New Jersey Bill Seeks Mandatory Licensing for Crypto Firms

A New Jersey lawmaker has introduced a bill seeking to mandate licensing for crypto businesses operating in the state.

Dubbed the Digital Asset and Blockchain Technology Act, the bill has been introduced as the state has no clear regulations for the growing industry, per the official announcement.

The bill is seeking the mandatory registration of all crypto businesses with the New Jersey Department of Banking and Insurance or a similar body in any other state that has ties with the New Jersey government on the matter.

If passed, it will also require crypto companies to disclose its legal name and any fictitious or trade name the applicant uses to conduct business, along with the details of anti-money laundering and counter-terror financing measures it is taking.

The companies also have to disclose a list of any license revocation, suspension, rejection, or other disciplinary action taken against the applicant in another state, as well as a list of criminal convictions, deferred prosecution agreements, and pending criminal proceedings.

Rising consumer-centric crypto businesses

“Throughout New Jersey, there are ATMs that dispense Bitcoins.
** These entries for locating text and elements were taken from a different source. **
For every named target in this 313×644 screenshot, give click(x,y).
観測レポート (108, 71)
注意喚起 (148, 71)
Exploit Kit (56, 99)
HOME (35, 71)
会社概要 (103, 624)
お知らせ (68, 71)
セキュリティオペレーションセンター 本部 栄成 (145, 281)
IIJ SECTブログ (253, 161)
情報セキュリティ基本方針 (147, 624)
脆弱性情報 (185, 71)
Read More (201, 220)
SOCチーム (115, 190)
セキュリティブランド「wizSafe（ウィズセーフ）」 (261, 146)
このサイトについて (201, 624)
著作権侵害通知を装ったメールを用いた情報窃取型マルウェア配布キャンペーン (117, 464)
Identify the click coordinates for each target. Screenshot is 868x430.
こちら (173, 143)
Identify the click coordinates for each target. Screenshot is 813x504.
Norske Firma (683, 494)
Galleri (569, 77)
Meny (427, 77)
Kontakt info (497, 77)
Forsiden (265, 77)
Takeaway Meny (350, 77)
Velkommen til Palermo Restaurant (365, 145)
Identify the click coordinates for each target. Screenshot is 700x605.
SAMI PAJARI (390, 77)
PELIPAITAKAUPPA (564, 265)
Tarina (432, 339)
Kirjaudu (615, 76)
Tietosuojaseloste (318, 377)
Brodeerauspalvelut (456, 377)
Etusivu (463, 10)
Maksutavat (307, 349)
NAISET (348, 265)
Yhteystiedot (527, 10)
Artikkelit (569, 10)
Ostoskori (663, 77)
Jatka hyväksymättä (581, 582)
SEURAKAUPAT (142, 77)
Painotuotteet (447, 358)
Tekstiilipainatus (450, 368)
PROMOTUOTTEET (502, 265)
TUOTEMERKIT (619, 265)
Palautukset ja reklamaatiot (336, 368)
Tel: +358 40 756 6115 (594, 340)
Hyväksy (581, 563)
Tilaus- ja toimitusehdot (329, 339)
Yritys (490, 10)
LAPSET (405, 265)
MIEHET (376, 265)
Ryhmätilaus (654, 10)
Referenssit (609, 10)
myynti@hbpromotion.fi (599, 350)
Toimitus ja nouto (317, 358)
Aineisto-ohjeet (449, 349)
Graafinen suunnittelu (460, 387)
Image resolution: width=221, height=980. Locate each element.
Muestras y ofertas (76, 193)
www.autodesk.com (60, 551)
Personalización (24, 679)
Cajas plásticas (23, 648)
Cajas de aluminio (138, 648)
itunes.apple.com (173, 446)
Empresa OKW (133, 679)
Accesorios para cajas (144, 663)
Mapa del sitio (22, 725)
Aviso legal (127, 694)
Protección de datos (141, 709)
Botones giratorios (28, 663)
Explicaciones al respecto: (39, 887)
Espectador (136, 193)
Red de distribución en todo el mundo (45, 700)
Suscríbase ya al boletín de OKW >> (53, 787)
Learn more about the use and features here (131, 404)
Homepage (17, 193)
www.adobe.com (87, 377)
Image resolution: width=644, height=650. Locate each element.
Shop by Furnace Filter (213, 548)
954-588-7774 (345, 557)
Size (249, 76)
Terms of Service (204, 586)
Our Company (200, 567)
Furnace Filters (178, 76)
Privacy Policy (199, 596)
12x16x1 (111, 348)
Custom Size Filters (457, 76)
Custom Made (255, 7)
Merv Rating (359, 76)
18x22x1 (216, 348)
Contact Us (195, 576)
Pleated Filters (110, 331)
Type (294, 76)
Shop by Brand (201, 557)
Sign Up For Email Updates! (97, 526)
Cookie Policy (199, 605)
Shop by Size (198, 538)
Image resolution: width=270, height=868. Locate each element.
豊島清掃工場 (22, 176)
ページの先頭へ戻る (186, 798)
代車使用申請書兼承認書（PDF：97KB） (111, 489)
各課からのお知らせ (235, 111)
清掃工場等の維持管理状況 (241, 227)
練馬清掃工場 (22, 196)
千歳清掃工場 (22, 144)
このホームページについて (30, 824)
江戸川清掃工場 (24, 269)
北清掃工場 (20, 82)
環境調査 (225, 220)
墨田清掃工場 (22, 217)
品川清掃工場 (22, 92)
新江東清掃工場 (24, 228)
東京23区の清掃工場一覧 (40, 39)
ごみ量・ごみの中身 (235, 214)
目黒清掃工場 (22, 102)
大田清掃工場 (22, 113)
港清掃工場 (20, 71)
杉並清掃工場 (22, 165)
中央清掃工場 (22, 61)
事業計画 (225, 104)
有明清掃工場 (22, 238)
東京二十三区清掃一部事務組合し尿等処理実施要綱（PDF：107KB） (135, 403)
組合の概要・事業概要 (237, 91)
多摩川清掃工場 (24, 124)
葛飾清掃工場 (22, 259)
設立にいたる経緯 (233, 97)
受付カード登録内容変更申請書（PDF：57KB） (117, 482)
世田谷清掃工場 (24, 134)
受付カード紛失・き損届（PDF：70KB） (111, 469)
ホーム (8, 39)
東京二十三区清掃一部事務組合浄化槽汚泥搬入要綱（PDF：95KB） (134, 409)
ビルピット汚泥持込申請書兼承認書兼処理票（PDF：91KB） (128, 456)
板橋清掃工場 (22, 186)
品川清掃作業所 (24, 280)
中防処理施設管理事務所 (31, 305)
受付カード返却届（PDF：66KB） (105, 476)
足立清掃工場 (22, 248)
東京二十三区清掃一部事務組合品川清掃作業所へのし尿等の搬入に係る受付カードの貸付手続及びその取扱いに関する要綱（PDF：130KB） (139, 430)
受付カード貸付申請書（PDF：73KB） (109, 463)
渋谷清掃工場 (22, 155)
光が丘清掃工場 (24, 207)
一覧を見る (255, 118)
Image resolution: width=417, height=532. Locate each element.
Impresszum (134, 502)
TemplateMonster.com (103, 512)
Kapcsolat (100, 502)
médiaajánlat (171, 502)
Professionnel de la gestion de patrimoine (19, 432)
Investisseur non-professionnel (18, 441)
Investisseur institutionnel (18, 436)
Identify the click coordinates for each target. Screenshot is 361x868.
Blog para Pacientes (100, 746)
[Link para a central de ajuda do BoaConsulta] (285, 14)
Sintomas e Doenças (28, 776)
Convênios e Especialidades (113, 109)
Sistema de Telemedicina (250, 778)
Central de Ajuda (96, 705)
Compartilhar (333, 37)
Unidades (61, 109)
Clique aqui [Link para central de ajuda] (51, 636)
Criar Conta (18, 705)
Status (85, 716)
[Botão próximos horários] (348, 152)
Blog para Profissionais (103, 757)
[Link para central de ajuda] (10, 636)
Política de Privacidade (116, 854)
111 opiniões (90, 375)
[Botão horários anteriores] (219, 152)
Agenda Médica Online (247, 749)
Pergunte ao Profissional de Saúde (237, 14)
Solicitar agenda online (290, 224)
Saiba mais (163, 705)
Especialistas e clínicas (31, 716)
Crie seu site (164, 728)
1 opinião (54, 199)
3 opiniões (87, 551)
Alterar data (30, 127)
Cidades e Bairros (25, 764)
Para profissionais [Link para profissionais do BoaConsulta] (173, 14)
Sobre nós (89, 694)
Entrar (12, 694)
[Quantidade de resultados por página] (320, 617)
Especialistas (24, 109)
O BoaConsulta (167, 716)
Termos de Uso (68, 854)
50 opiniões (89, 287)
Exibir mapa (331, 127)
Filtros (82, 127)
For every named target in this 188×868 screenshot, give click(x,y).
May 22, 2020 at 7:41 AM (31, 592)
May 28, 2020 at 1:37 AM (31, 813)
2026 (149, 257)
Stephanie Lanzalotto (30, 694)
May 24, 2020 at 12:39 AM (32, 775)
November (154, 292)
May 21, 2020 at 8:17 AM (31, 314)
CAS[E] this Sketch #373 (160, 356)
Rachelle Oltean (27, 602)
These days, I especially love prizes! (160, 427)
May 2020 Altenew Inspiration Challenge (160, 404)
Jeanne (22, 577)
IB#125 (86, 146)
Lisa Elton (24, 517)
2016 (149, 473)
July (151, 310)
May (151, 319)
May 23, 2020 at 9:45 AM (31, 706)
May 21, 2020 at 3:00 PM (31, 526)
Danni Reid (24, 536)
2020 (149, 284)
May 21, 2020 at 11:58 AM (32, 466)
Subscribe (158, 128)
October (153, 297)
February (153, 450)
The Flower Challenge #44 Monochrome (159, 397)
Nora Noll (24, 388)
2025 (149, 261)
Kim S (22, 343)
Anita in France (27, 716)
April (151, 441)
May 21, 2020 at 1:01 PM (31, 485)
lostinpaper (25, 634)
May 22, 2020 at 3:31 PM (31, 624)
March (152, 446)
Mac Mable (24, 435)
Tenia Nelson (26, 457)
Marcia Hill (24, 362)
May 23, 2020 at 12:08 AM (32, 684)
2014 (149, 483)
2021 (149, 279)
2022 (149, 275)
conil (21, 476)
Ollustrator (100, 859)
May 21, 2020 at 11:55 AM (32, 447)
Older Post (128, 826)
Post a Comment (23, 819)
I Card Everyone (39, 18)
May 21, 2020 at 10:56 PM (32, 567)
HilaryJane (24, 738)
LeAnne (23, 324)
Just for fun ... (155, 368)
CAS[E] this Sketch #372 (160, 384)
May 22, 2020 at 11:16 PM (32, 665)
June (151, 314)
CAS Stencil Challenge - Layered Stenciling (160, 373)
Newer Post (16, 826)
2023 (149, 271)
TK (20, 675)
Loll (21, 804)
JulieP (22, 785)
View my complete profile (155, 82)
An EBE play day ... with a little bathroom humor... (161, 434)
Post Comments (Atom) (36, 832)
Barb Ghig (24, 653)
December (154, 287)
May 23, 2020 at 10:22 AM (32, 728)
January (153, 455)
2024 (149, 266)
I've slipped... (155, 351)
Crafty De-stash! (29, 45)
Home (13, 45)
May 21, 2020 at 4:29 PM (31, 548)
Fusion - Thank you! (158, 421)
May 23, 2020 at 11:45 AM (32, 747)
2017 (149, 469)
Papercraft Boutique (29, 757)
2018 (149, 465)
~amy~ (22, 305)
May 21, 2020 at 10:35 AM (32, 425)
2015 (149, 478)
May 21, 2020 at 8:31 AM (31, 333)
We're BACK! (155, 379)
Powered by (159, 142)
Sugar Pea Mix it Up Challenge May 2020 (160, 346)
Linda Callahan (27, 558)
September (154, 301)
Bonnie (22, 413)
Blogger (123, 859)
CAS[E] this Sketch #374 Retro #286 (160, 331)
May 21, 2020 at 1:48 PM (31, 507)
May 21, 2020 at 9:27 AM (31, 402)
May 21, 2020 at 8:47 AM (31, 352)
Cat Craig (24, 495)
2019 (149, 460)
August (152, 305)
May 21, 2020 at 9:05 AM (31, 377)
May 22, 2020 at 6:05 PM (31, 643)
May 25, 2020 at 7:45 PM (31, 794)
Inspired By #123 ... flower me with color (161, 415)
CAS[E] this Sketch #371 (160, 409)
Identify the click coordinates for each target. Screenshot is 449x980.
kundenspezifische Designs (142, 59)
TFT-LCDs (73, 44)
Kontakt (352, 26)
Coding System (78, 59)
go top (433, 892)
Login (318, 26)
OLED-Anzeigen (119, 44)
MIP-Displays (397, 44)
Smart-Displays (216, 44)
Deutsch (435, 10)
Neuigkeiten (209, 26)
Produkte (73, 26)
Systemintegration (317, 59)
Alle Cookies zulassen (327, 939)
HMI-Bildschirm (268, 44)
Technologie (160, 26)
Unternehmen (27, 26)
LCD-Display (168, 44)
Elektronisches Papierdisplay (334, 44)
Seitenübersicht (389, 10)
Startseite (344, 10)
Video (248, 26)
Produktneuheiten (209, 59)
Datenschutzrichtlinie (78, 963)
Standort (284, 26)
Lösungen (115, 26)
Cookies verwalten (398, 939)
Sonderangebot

People see and hear about it in their day to day lives, but most are not quite sure what it is,” Assemblywoman Yvonne Lopez, said. “We must take steps to protect consumers looking to invest in cryptocurrency, while also allowing the sector to continue to develop and expand in New Jersey.”

Lopez is the lead sponsor of the introduced bill in the state assembly.

The bill requires cryptocurrency businesses to disclose the terms and conditions of a consumer’s account at the time the consumer contracts for service, along with information on the schedule of fees and charges.

The neighboring state of New York is known for the toughest crypto license in the country – BitLicense – which is mandatory for every crypto company offering services to the residents of the state. Many major businesses even fled from the state, calling it too harsh for the industry.